Earl opposes selling Lake Michigan water to Waukesha County

June 2006

U.S. Water News Online

MILWAUKEE -- Former Wisconsin governor Anthony Earl says it would be absolutely wrong for Milwaukee to sell Lake Michigan water to Waukesha County.

"It would be the very worst, most shortsighted long-term worst thing we could do," he told a gathering of 200 politicians, business leaders and university researchers on the economics of Lake Michigan.

Most of Waukesha County relies on groundwater that has experienced a declining water table since Milwaukee's suburbs sprawled westward.

Milwaukee draws water from Lake Michigan because it lies on the eastern side of a subcontinental divide that allows used water to flow back into the lake.

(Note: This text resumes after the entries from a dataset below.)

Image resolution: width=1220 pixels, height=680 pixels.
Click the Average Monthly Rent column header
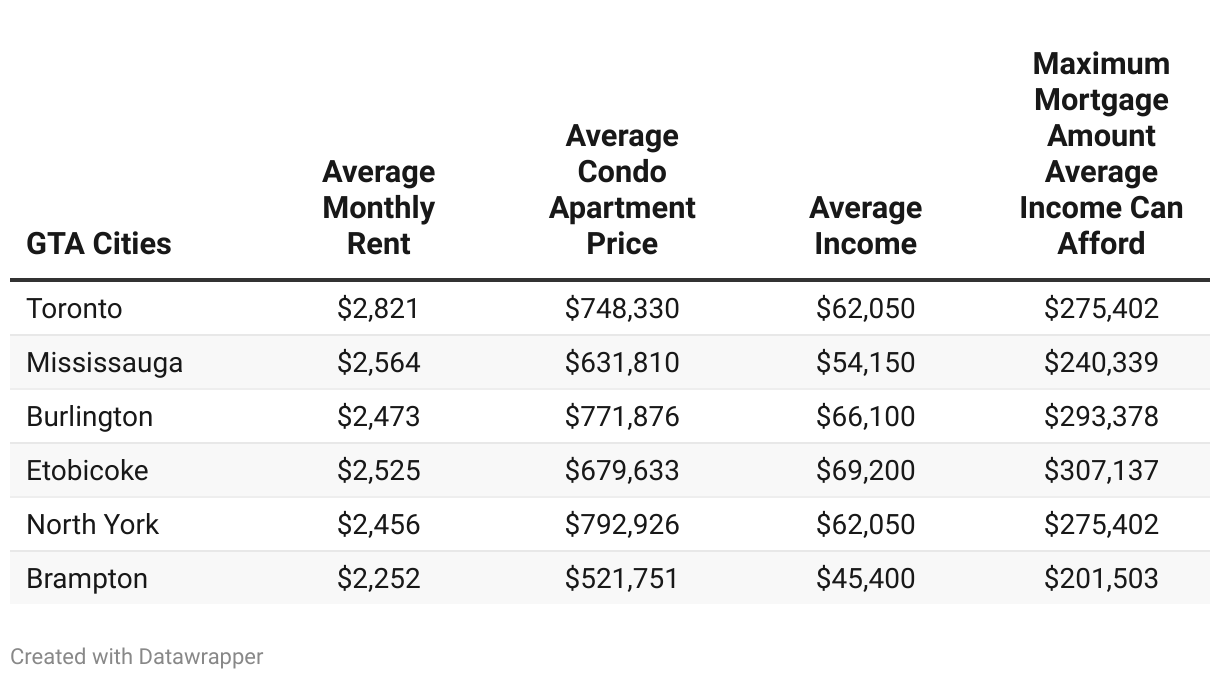click(x=378, y=208)
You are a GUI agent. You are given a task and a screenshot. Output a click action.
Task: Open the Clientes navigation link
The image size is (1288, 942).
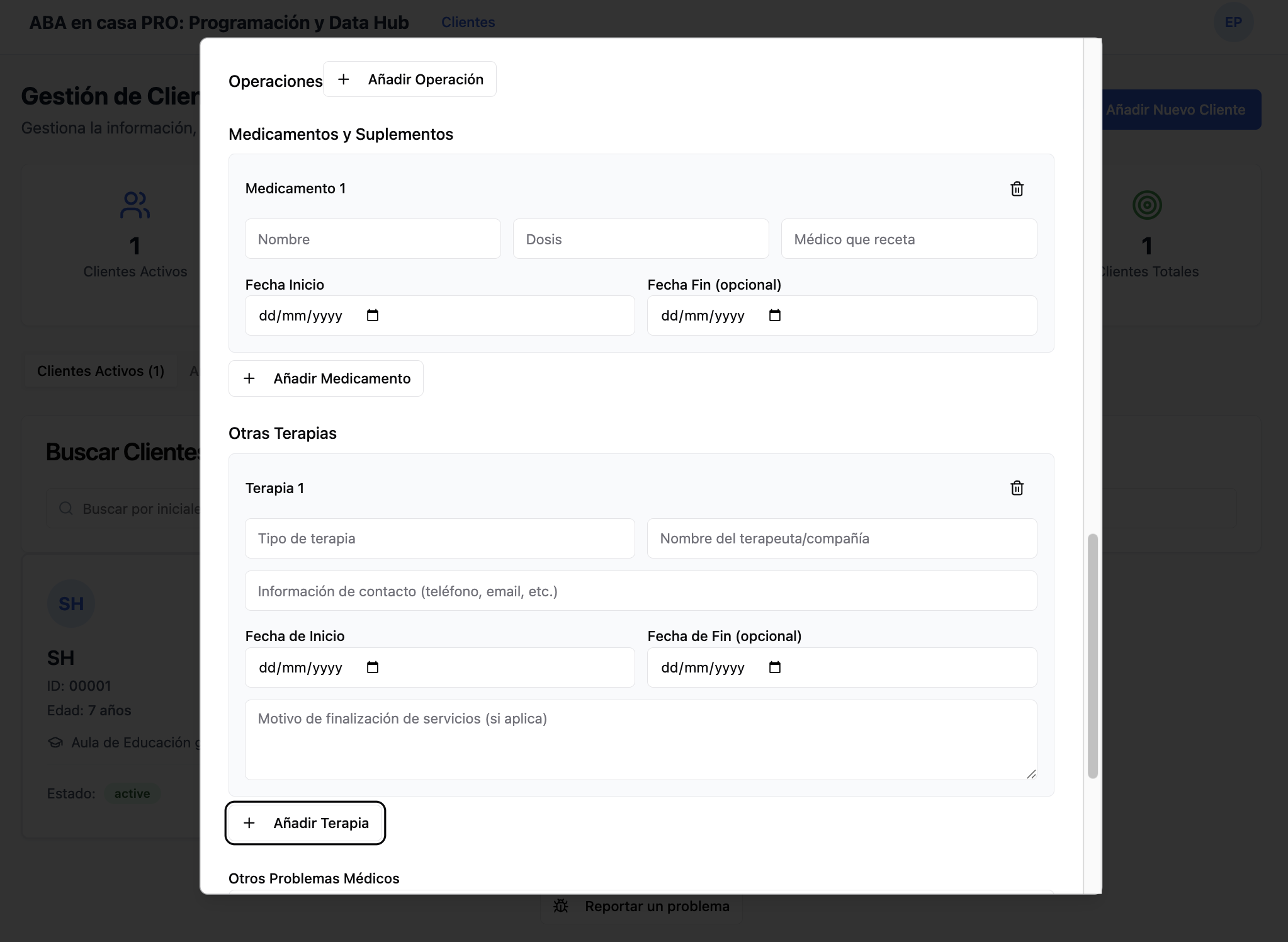[x=468, y=23]
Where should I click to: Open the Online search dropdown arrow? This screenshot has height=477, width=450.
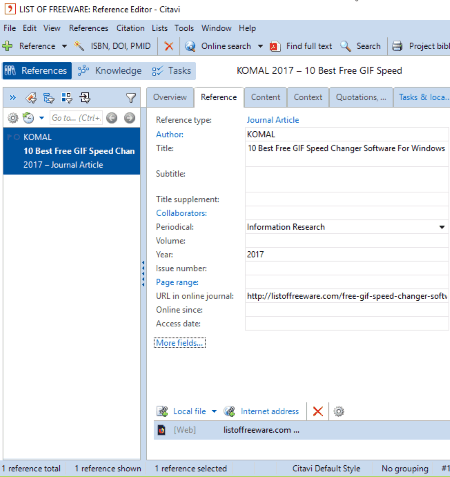coord(260,46)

But most of Waukesha lies on the western side of the watershed known as the Great Lakes basin and, under the terms of the Great Lakes Charter which was signed in 1984 when Earl was governor, communities outside the basin cannot siphon water off the Great Lakes unless they invest tens of millions of dollars for conduits to pipe used water back into the lake.

Earl said that, if Milwaukee agrees to sell water to Waukesha, it will have a nearly impossible time turning away other western communities or cities in places such as Arizona which are facing a more immediate water crisis than Waukesha.

"Once you begin this process, you cannot turn it around," he said. "You set the precedent. Others will say, 'sell it to us, too,' and we'll lose this enormous resource that we have."